1. What (is broken)?
It should be simple to understand the broken user flows (or going to break soon) so we could communicate clearly internally in the war room and externally to customers. For example:
- More than 5% failures to rent a book over the last 5 minutes, with at least 50 rent requests for that same window → is the SLO/SLA breached?
- The Postgres WAL size has reached 75% percent of the available WAL storage and could lead to Postgres crash when getting to 100% → user flows will fail to perform any database related action
To answer this question, you should:
- Implement RED methodology (or whiteboxing): based on your load balancer metrics, create a rule for failures per user flow as explained in Site Reliability Workbook (.i.e.: login, rent a book, return a book, list rented books, search for books) and a visualisation.
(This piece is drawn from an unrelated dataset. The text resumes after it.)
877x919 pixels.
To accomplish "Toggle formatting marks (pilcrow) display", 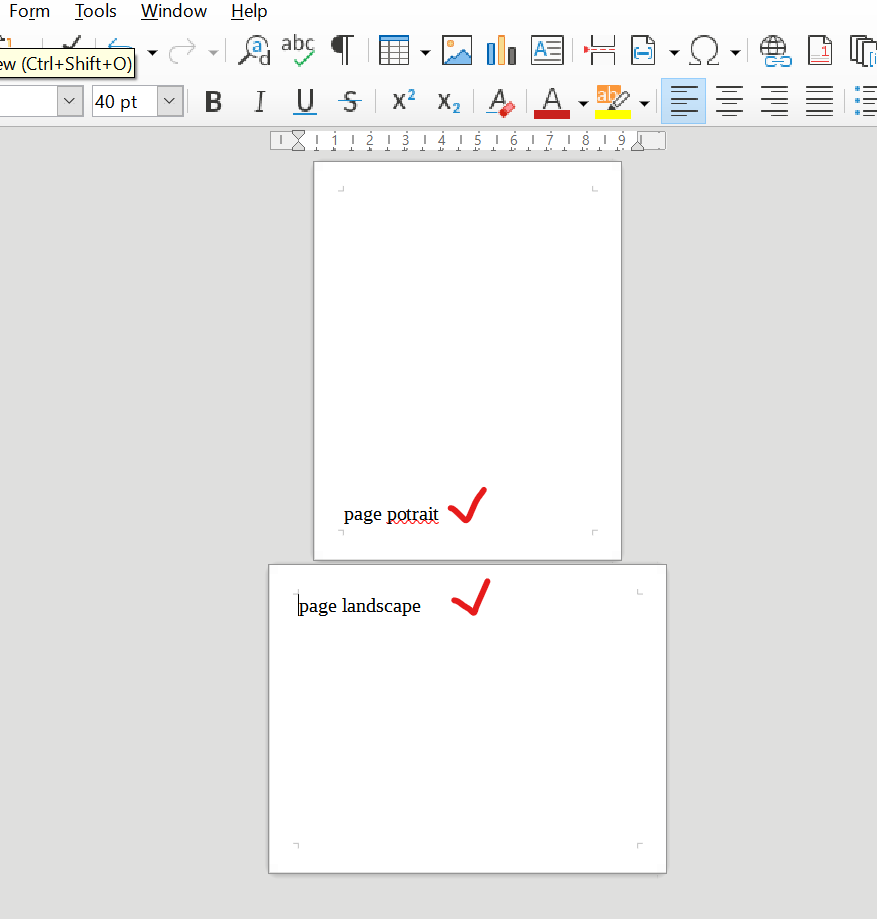I will 342,50.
rate(nginx_http_requests_total{service_name="booking", handler="rent", status=~"5.*"}[5m]) * 100 / rate(nginx_http_requests_total{service_name="booking",handler="rent"}[5m]))rate(nginx_http_requests_total{service_name="booking", status=~"5.*"}[5m]) * 100 /rate(nginx_http_requests_total{service_name="booking"}[5m]) > 5
- Implement USE methodology: based on your infrastructure components, create a rule per component breaking point (i.e.: Postgres WAL size increased more than 75% of available WAL storage → could cause Postgres crash, etcd cluster has no leader for the last 2 minutes → could cause etcd cluster to not accepting new connections) and a visualisation.
sum by (pod )(ccp_wal_activity_total_size_bytes) > sum by (pod )(pg_settings_max_wal_size_bytes) * 0.75
Each micro-service should implement the Four-Signals methodology and alert the service owner
2. When (has it started)?
The incident start date should be the UTC time when the alert was triggered, not to confuse with the first response time.
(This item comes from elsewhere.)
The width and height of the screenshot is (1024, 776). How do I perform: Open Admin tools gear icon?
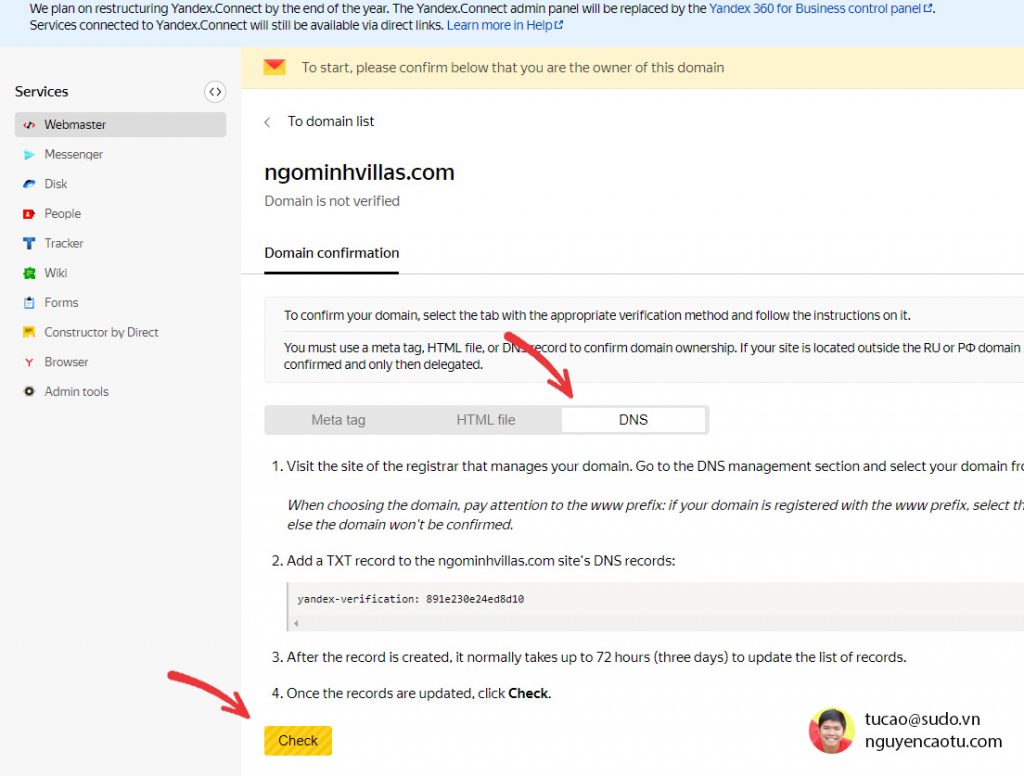[x=29, y=392]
3. Where (it is happening)?
It should be simple to understand where the incident is happening so we could contact the relevant customers and let them know.
To answer this question, you should aggregate your queries with deployment and target labels:
- Ensure all the metrics have the relevant deployment type, region or zone labels → Failure relates to production us-west-1 deployment
- If you are running a blue/green or canary, ensure all metrics have the relevant deployment target label → Failures relates to blue target
(sum by (type, region, target)(rate(nginx_http_requests_total{service_name="booking", handler="rent", status=~"5.*"}[5m])) * 100 )/ sum by (type, region, target)(rate(nginx_http_requests_total{service_name="booking",handler="rent"}[5m])) > 5
4. Who (is affected)?
It should be simple to understand who is affected by the incident.
To answer this question, you will need to retrieve the customer identifier from within the request received by your web server (or proxy) and add it to the customer label and aggregate your queries with that customer label:
- Ensure all the metrics with a customer context have the relevant customer or tenant label→ Failure relates to acme.com and coyote.com
(sum by (customer)(rate(nginx_http_requests_total{service_name="booking", handler="rent", status=~"5.*"}[5m])) * 100 )/ sum by (customer)(rate(nginx_http_requests_total{service_name="booking",handler="rent"}[5m])) > 5
Wrapping it up
By implementing this framework you could quickly assess the incident by stating
More than 5% failures to rent a book over the last 5 minutes, started at 14:00 UTC, for production us-west-1 blue, and affecting customers acme.com and coyote.com.
(sum by (type, region, target, customer)(rate(nginx_http_requests_total{service_name="booking", handler="rent", status=~"5.*"}[5m])) * 100 )/ sum by (type, region, target, customer)(rate(nginx_http_requests_total{service_name="booking",handler="rent"}[5m])) > 5
What I learned?
- Handling an incident is stressful, so you better get prepared.
- Managers want to get the scope of the incident, not to get too technical.
- Creating visualizations associated to this framework allows to get a quick overview of the system.